Q: Though “The Rugby Player” celebrates Mark’s spirit, it has many moments, especially when it captures you alone at the memorial at Shanksville, that were obviously difficult for you. What motivated you to cooperate?

A: The truth is that I've discovered through these 12-plus years without my son that it's real psychological therapy for me to be able to talk about that day, and talk about our collective loss and my loss in particular, and to talk about Mark. Mark's my favorite subject. It's easy to talk about him, and I'm grateful for people who want to listen.

Q: You’ve been embraced by the LGBT movement as an informal spokeswoman, yet you recount in the film that you were disappointed in the “selfish” way you initially responded when Mark told you he was gay. As close as you always were, I assume he was soon clear that you supported him?
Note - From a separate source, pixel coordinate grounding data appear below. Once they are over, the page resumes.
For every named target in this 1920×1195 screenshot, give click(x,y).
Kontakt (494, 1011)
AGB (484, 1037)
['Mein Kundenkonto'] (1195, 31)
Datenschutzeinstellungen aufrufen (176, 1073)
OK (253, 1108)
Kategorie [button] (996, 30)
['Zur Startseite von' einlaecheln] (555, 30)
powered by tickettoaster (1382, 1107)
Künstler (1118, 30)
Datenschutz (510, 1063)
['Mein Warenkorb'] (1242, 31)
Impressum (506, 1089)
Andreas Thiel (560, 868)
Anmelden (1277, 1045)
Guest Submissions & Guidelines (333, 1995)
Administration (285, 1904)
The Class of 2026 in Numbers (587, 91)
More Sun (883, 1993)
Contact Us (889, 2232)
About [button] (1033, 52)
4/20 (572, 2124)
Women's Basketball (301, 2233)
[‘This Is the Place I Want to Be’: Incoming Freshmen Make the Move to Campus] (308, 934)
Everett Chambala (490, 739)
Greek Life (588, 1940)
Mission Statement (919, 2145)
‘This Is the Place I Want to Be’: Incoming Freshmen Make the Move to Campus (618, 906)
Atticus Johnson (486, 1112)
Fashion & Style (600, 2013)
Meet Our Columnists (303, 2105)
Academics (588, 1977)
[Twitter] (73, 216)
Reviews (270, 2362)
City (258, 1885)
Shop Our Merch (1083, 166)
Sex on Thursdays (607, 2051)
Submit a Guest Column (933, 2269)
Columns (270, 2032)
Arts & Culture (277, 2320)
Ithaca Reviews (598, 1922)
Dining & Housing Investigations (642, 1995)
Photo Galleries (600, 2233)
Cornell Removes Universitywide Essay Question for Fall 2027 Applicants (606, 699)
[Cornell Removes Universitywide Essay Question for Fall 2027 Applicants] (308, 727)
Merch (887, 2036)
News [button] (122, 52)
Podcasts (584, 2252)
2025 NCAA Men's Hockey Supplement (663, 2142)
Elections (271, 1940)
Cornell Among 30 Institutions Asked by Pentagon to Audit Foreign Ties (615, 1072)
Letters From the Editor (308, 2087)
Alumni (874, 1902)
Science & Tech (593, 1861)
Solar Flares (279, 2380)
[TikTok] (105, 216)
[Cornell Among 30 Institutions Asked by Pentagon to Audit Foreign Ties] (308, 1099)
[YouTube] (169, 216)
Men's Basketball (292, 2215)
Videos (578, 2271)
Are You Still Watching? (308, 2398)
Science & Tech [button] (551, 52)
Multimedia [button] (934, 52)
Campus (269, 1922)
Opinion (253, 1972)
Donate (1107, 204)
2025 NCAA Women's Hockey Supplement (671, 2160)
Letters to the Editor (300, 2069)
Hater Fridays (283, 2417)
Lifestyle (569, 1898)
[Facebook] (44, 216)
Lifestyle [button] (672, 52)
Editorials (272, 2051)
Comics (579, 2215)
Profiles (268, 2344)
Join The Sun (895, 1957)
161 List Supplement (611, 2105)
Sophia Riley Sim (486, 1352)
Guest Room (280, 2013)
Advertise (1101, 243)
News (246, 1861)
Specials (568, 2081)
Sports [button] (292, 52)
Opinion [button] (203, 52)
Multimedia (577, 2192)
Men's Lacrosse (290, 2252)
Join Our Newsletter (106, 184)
A: Mark told me with a great deal of difficulty. I didn't want to act dismayed. I knew how important what he was saying was to him, and therefore to me. But I was really grappling with sorrow at that point in my development … I was stunned, but we ended the day together amicably but quietly. I kind of buttoned myself down, dropped him off cheerfully (at the new home he was sharing with his first gay partner), then I cried for two or three days by myself.

I remember Mark expecting me to accept the news, to be as calm as I had been about other things. And I rose to his expectations. I began to be gracious about it, but it was kind of a lurch, stop and turn around kind of effort.

I have read since that there is a genetic component to our sexual orientation, and it might very well be that my genes provided the input that determined that Mark would be gay.

Q: How long did it take you to come around to true acceptance?

A: On the morning of September 11th, I got a call back from a San Francisco Chronicle reporter who had already spoken to me. He said, 'We have reports that Mark was gay. Was he gay?' And I had to swallow hard, because Mark wasn't fully out then. I was asking myself, Would Mark want me to tell people about his personal life? And I decided yes, he would.

I haven’t ever regretted it because now Mark has become a bit of an example for people. And if there’s anything that a vulnerable young lesbian or gay or bisexual or transgendered person can take away from the story of Mark Bingham, please let them do it. Let them take pride and let them take courage from Mark’s example. He would have wanted that and he would have deserved it.